### Problems:
(a) In the forum thread on the "one kernel stack per CPU" approach, reproduce the stretch from "That's why I" through "a C function.", swapping "inline assembly" for "inline asm".
(b) According to the forum thread on the "one kernel stack per CPU" approach, why is the x86 TCB class not a POD class?
(c) Write what follows the last post shown in the forum thread on the "one kernel stack per CPU" approach.

### Document text:
================

That's why I mentioned Makefile and automation
Re: Issues moving to the "one kernel stack per CPU" approach
Posted: Wed Apr 04, 2012 12:53 pm
by xenos
Indeed, the inline assembly example works fine. The reason why I'd rather use pure assembly is because this should be an interrupt stub, so I cannot simply wrap my code in a C function.
Another thing that came to my mind is creating something like a "struct RegisterSet", which contains fixed offsets for all registers, and to save a pointer to this struct within the TCB instead of a pointer to the whole TCB. This would allow me to save the registers in some assembly stub, jump to the C / C++ code and compute the pointer to the start of the TCB using something like the offsetof operator.
Thanks for all suggestions!
Re: Issues moving to the "one kernel stack per CPU" approach
Posted: Wed Apr 04, 2012 1:11 pm
by bluemoon
If you keep your class as
plain old data, you can just use header convertor to translate the class into assembly include file with the structure and use it directly, without extra pointer lookup.
Re: Issues moving to the "one kernel stack per CPU" approach
Posted: Wed Apr 04, 2012 1:25 pm
by xenos
Well, unfortunately my x86 TCB class is derived from a generic TCB base class, so it's not a POD class...
Re: Issues moving to the "one kernel stack per CPU" approach
Posted: Wed Apr 04, 2012 1:39 pm
by Brendan
Hi,
For CPU idling, do you need to use a thread at all? When the kernel returns to user space it'd determine which thread to return to and then load that thread's state. If it determines there is no thread to return to, can it just wait until there is?
bluemoon wrote:If you keep your class as
plain old data, you can just use header convertor to translate the class into assembly include file with the structure and use it directly, without extra pointer lookup.
Sounds like a good idea for cache locality too. Maybe split the complicated C++ class into several separate Plain_old_data_structures according to how and when the data is used - e.g. so you don't get extra cache misses because someone decided to store the (hardly ever used) thread name string in the middle of the (frequently used) TCB.
XenOS wrote:Well, unfortunately my x86 TCB class is derived from a generic TCB base class, so it's not a POD class...

================

### Given information:

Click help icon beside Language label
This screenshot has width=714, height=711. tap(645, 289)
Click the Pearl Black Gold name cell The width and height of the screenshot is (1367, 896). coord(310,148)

================

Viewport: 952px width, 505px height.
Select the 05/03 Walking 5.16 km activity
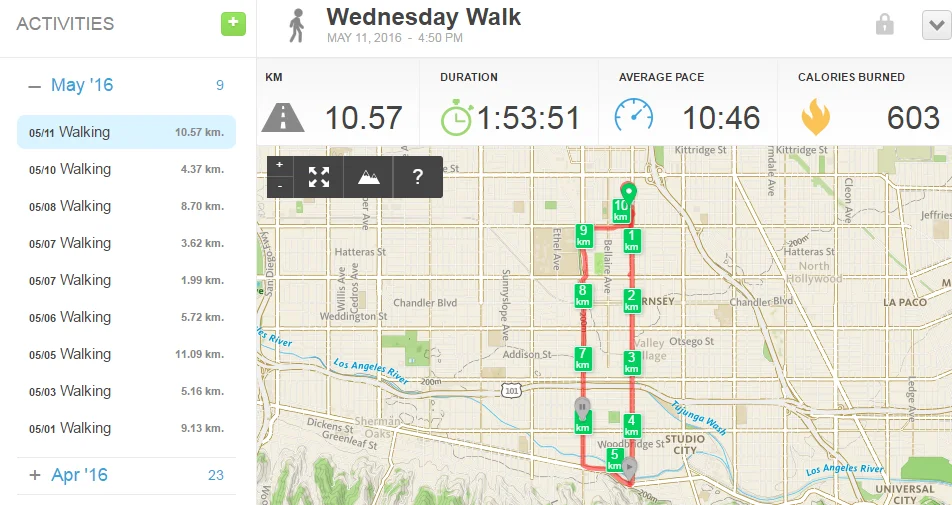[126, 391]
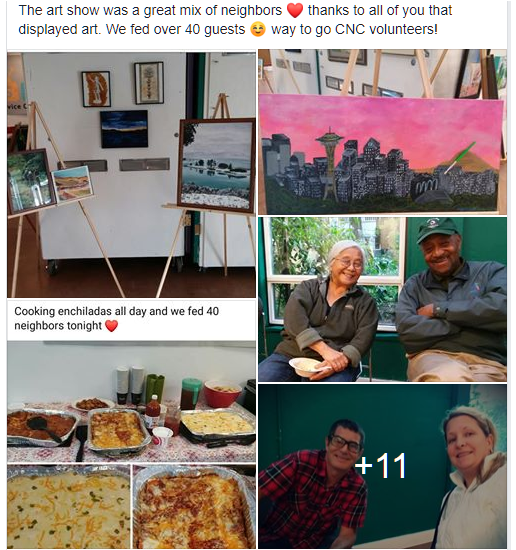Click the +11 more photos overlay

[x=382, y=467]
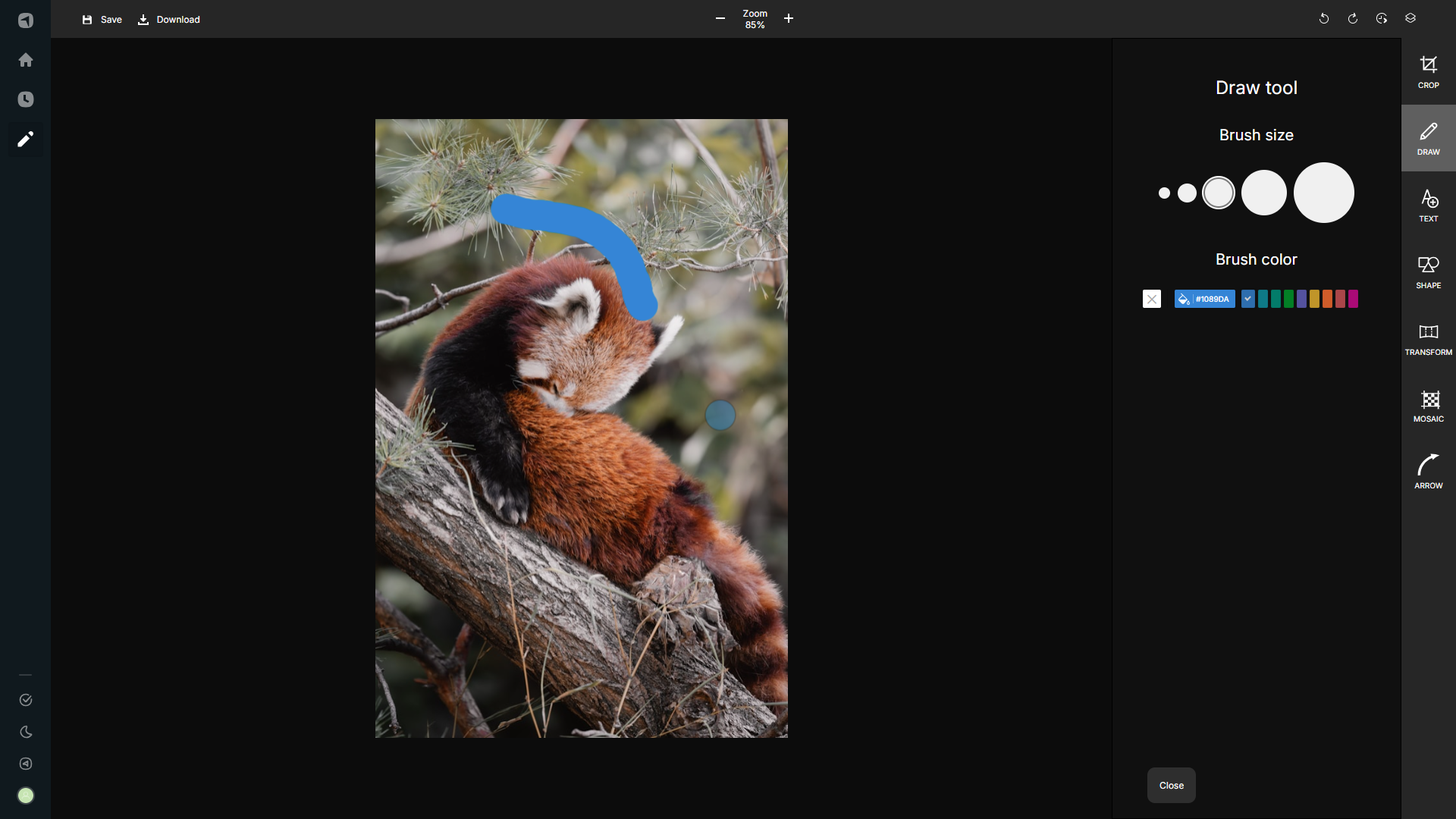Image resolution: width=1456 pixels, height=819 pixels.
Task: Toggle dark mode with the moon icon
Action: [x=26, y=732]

================

### The results:
(a)
That's why I mentioned Makefile and automation
Re: Issues moving to the "one kernel stack per CPU" approach
Posted: Wed Apr 04, 2012 12:53 pm
by xenos
Indeed, the inline asm example works fine. The reason why I'd rather use pure assembly is because this should be an interrupt stub, so I cannot simply wrap my code in a C function.

(b) It is derived from a generic TCB base class.

(c)
I'm fairly sure C++ can handle something like:
Code: Select all
struct THREAD_STATE {
#ifdef TARGET_80x86
uint32_t regEAX;
uint32_t regEBX;
uint32_t regECX;
#elseifdef TARGET_ARM
uint32_t reg0;
uint32_t reg1;
#endif
}
class TCB {
private:
struct THREAD_STATE *threadState;
}
Do you need to derive from the generic TCB base class at all?
Cheers,
Brendan
Re: Issues moving to the "one kernel stack per CPU" approach
Posted: Wed Apr 04, 2012 2:22 pm
by xenos
Brendan wrote:For CPU idling, do you need to use a thread at all? When the kernel returns to user space it'd determine which thread to return to and then load that thread's state. If it determines there is no thread to return to, can it just wait until there is?
Indeed, that's what I ended up with. If there is no thread to run, the kernel will simply wait for some (timer or other hardware) interrupt, which may in turn unblock some waiting thread.
Sounds like a good idea for cache locality too. Maybe split the complicated C++ class into several separate Plain_old_data_structures according to how and when the data is used - e.g. so you don't get extra cache misses because someone decided to store the (hardly ever used) thread name string in the middle of the (frequently used) TCB.
Good point. I think I'll try something like that.
Do you need to derive from the generic TCB base class at all?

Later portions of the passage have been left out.